Beş yıl çok önemli bir süre. Ben beş yılın sonunda Kartal’ın çevresinin büyük oranda değişeceğini zannediyorum. Metro geliyor,banliyo hatlarını ıslah projeleri var. Metro Kartalımıza kadar gelecek. Kartal’ın yeni ticaret ve kültür merkezi, iş alanı olması ile ilgili projelerimiz var. Bununla ilgili sermaye birikimi yeterli olan bir çok şirketin projesi var,bunların uygulamaya geçireceklerini düşünüyorum.Bunla uygulandığında göreceksinizki Kartal’ın çehresi değişecek, insanların yaşam beklentileri yükselmiş olacak,daha mutlu,daha düzgün yaşam tarzı gelişmiş olcak. Kartal’da her şeyi iyi görün, iyi tespit edin. Beş yılın sonunda bir çok şeyin değiştiğini göreceksiniz.
Farklı etnik kökenlere ve farklı inanışlara sahip vatandaşlarla iletişim kuruyor musunuz?
Ben kimsenin orijinine yönelik bir iletişim tekniği kullanmıyorum.Öyle bir şeyi samimi bulmuyorum. İnsanları kategorize etmek benim dünya görüşüme aykırı. Belediyecilik ideolojik bir hadise değil. Kartal’da yaşayan 4 yüz 27 bin kişi kürt,türk,alevi,laz,çerkez her şey olabilir.Her birine eşit mesafedeyim. Benim için bir caminin imamı ile cem evinin dedesi arasında hiç bir fark yok. Benim için dini eğitimler veren, dini degerleri yaşatmaya çalışan bir derneğin başkanı ile cem evinin başkanı arasında hiç bir fark yok.
Bir yoksulun ihtiyacını görürken alevi sünni mi diye bakarsanız insanlığınızdan çıkmış olursunuz.Okuma ihtiyacı olan bir gence sizin siyasi görüşünüze sahip değil diye burs vermezseniz insanlık şuçu işlemiş olursunuz.Yasalara uyan her vatandaş benim baştacımdır.Ben hayatımın hiç bir devresinde bu ayrımı gözetmedim. İş hayatımda yakınımda alevi, sünni, kürt, laz… pek çok insan oldu.

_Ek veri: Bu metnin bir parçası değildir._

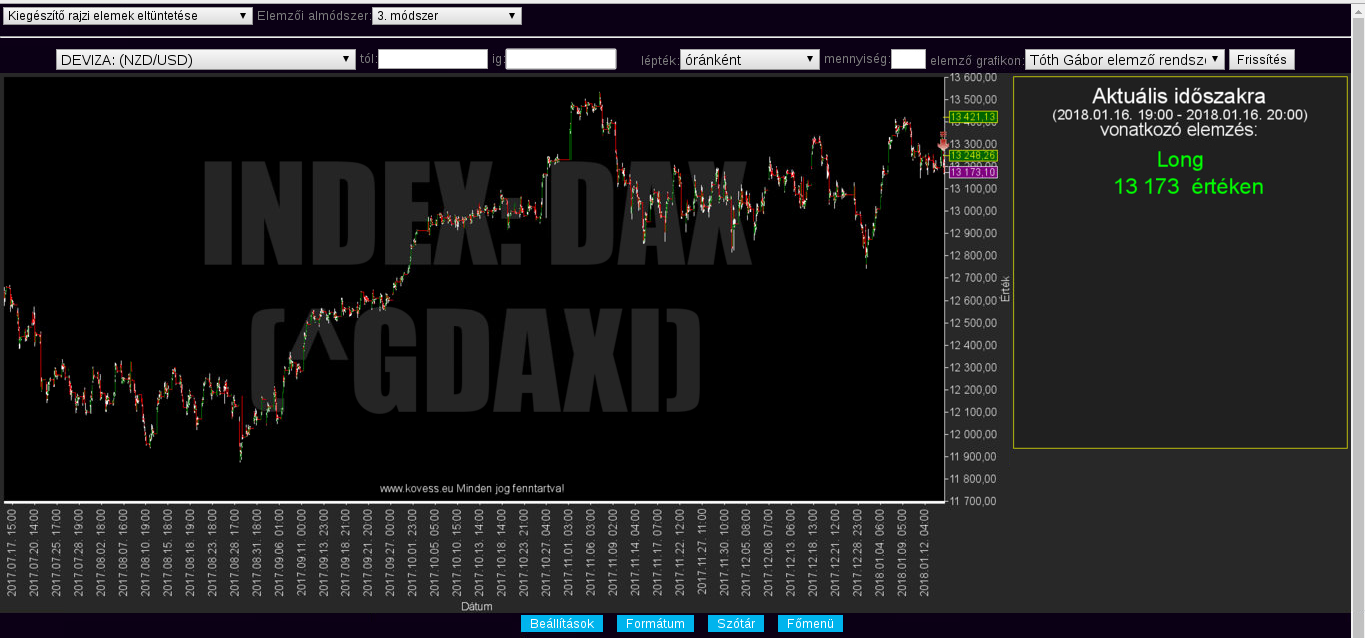Open the 'óránként' step interval dropdown

[749, 60]
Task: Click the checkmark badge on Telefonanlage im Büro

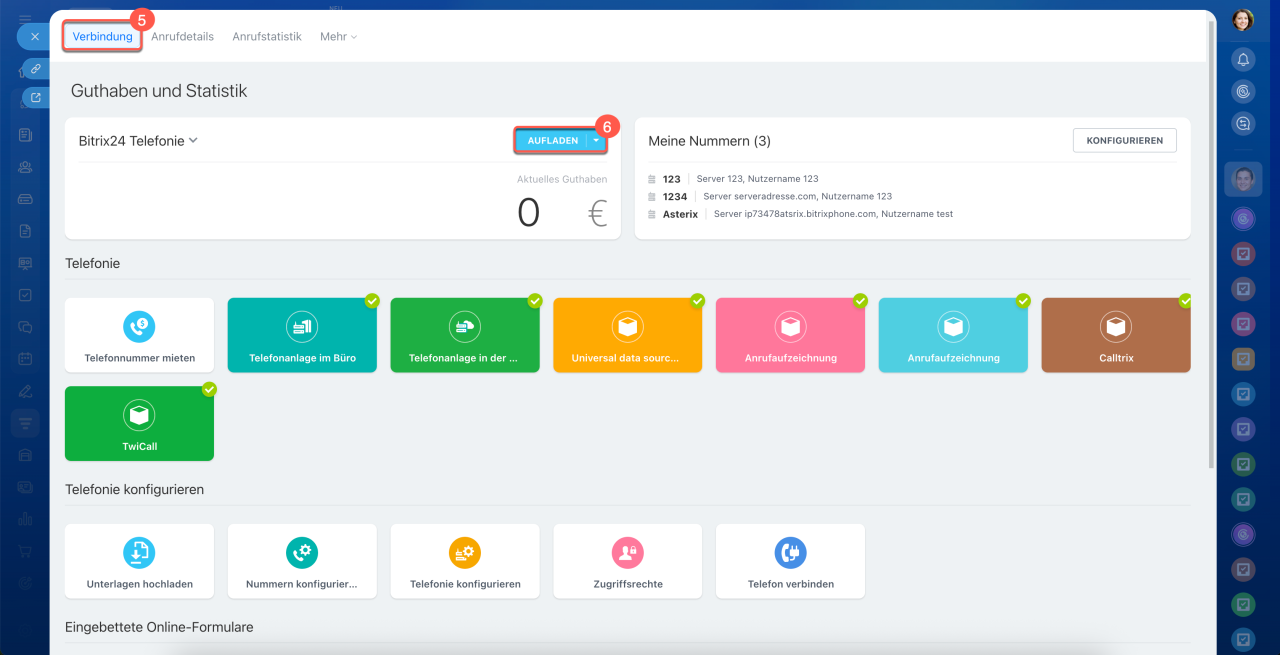Action: click(372, 300)
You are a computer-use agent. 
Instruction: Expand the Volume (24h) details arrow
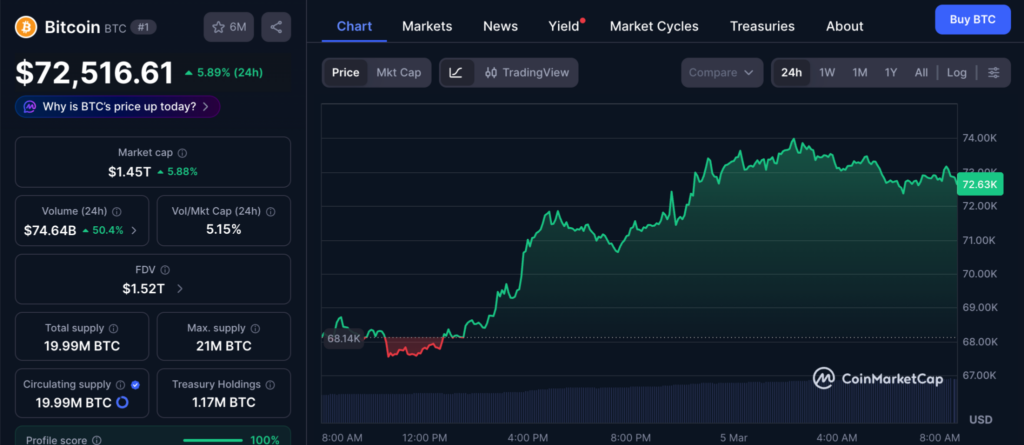(135, 230)
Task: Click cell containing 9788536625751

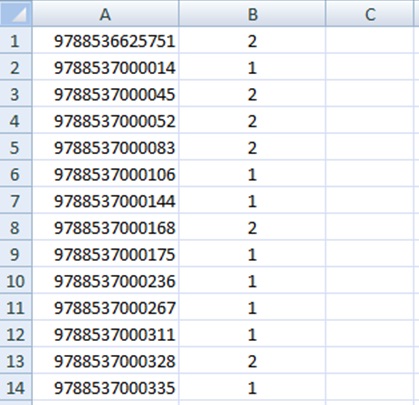Action: (106, 40)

Başkan olduğunuz ilk gün yapacağınız ilk icraat ne olacak?
Ben 41 yıldır Kartal’da yaşıyorum. İnsanlar, Trabzonluyum, Erzurumluyum, Orduluyum… diyor. Kartallıyım diye söze başlayan kimse yok. Alacağımız ilk karar Kartallılık bilincinin geliştirilmesi, Kartal’a duyulan mesuliyetin arttırılması ile ilgili bir karar olmalı diye düşünüyorum.
Başkan seçilirseniz beş yılın ardından insanların sizin için ne söylemesini istersiniz?
“Bekir Başkan bizi bırakma!” desinler. Kartallılarla öyle güzel bir iletişim kuracağım ki beni bırakamayacaklar.
Bekir bizim ağabeyimizdi, kardeşimizdi, sıkıştığımızda arardık. Her derdimize çare olurdu, o yüzden bizim evden biriydi demelerini istiyorum. 102.000 hanenin hepsi “Bekir Bizim aileden biriydi”demeli. Bunu başaracağım inşaallah.
Çok yoğun bir çalışma içindesiniz, aileniz özellikle de çocuklarınız bu durumdan şikayetçi mi?
Seçim süreci büyük mesuliyet taşıyorum. Her iki kişiden birinin oyunu almış çok büyük bir partinin mesuliyetini taşıyorum. Eşimi, çocuklarımı annemi ve bütün yakınlarımı ihmal ettiğimin farkındayım. Ancak belediye başkanı seçildikten sonra iyi bir eş, iyi bir baba, iyi bir evlat olmaya devam edeceğim.Geçici bir süreçbu .
Bu dönem bitince çocuklarımla yine beraber top oynamaya çıkacağız, maç izlemeye gideceğiz, tiyatroya sinemaya gidecegiz, çarşıda, sahilde gezecegiz. Benim yaşantım degişmeyecek. Mutlaka herkesin böyle olması lazım. Eşinizi ve çocuklarınızı ihmal ettiğiniz zaman, sevgiden yoksun bir ailede yetişen çocuklar iyi gelişemezler.Topluma faydalı bireyler olamazlar. Bütün Kartallıların iyi bir eş, iyi bir baba, iyi bir kardeş olması lazım. Bu her şeyden daha önemli.